In den vergangenen zehn Jahren hat die Europäische Union Milliarden Euro in die Erforschung von Sicherheitstechnik investiert. Mit der Begründung, Europa sicherer machen zu wollen, wurden die Forschungsprogramme FP7 Security und Horizon 2020 Secure Societies aufgesetzt und Tausende Projekte gefördert. Der Nutzen ist zweifelhaft, aus den meisten Ideen ist nie ein Produkt geworden, das der Verbesserung der Sicherheit nützt. Der EU-Kommission scheint es weniger um Sicherheit zu gehen, als darum, eine neue Industrie aufzubauen. Dass man keine Probleme damit hat, dabei auch Geheimdienste zu unterstützen, zeigen die Deals mit dem BND.

Bereits von 1998 bis 2000 hatte die EU Geld in ein Sprachprojekt des Geheimdienstes gesteckt. 2,1 Millionen Euro waren das damals. Das Projekt hieß Sensus und endete mit einer Demoversion. Projektkoordinator des EU-Projekts war damals der BND-Mann Stephan Bodenkamp. Eine der BND-Tarnfirmen hatte ihren Hauptsitz sogar im Büro des EU-Projekts. Für die Europäische Union war es anscheinend kein Problem, dass ein BND-Agent gleichzeitig EU-Projekte koordinierte. Die Förderung sorgte damals jedoch an anderer Stelle für Ärger. Eine Firma aus dem Projekt beschuldigte Bodenkamp, einen Vertrag gefälscht zu haben, wodurch es dem Unternehmen unmöglich geworden sei, die Ergebnisse zu vermarkten. Bodenkamp wurde wegen Urkundenfälschung verurteilt. Im Urteil stand sein Klarname: Christoph Klonowski.

Jeden anhand seines Sprachabdrucks finden

Seit 2014 wird die Analyse gesprochener Sprache wieder von der EU gefördert. Dieses Mal unter dem Projektnamen SIIP, die Abkürzung für Speaker Identification Integrated Project. Gesamtfördersumme: 10,5 Millionen Euro.

Das SIIP-Projekt will mithilfe eines Sprachabdrucks, einem kurzen Stimmmuster ähnlich einem Fingerabdruck, Telefonate durchsuchen und Menschen finden. Der gesamte Telefonverkehr soll so durchsuchbar werden. Jede Person, egal wo sie in welches Telefon spricht, soll innerhalb von Sekunden anhand ihres Sprachabdrucks identifizierbar sein.

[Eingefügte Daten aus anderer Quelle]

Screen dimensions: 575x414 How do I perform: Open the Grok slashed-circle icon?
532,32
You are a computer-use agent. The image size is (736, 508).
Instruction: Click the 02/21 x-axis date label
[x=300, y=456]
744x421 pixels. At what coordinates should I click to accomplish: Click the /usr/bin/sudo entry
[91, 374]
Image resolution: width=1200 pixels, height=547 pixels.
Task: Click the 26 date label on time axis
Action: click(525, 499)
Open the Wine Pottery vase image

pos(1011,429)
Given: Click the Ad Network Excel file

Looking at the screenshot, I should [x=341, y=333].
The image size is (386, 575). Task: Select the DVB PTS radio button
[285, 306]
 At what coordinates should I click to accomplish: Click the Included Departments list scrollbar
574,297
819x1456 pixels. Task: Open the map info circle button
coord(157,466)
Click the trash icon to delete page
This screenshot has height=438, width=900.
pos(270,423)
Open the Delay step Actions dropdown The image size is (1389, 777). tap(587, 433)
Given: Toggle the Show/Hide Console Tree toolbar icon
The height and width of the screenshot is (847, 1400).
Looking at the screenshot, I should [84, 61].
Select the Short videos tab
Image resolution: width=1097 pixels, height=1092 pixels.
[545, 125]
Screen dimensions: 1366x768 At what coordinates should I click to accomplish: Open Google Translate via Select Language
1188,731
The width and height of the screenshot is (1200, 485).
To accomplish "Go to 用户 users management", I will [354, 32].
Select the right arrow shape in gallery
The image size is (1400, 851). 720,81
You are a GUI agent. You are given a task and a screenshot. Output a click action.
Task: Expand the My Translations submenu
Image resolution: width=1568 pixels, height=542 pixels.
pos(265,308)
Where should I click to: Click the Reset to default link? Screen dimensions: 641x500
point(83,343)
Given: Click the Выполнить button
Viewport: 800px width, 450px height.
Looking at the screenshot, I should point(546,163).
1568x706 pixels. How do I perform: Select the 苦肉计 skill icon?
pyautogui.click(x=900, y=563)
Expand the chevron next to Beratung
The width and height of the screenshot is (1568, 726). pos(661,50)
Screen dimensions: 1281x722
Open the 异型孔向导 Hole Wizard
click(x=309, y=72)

Offiziell wird die Sprachtechnologie im SIIP-Projekt für Kriminalbehörden wie Europol oder das Bundeskriminalamt erforscht. Das BKA ist auch einer der Projektpartner. Doch findet sich in der Liste auch ein Unternehmen namens Sail Labs, an das die EU demnach 512.586 Euro überwiesen hat. 

Das Geld ging dieses Mal jedoch nach Wien. Denn Sail Labs wurde 2001 aufgespalten. Das Wiener Unternehmen teilte auf Anfrage mit, dass man seit 2001 unabhängig von der Gründungsgesellschaft und nicht mit dem BND verbunden sei. Ob und welche der aus der BND-Zeit erworbenen Patente man innehabe, teilte man nicht mit. Entwickelte Produkte ähneln sich bis heute.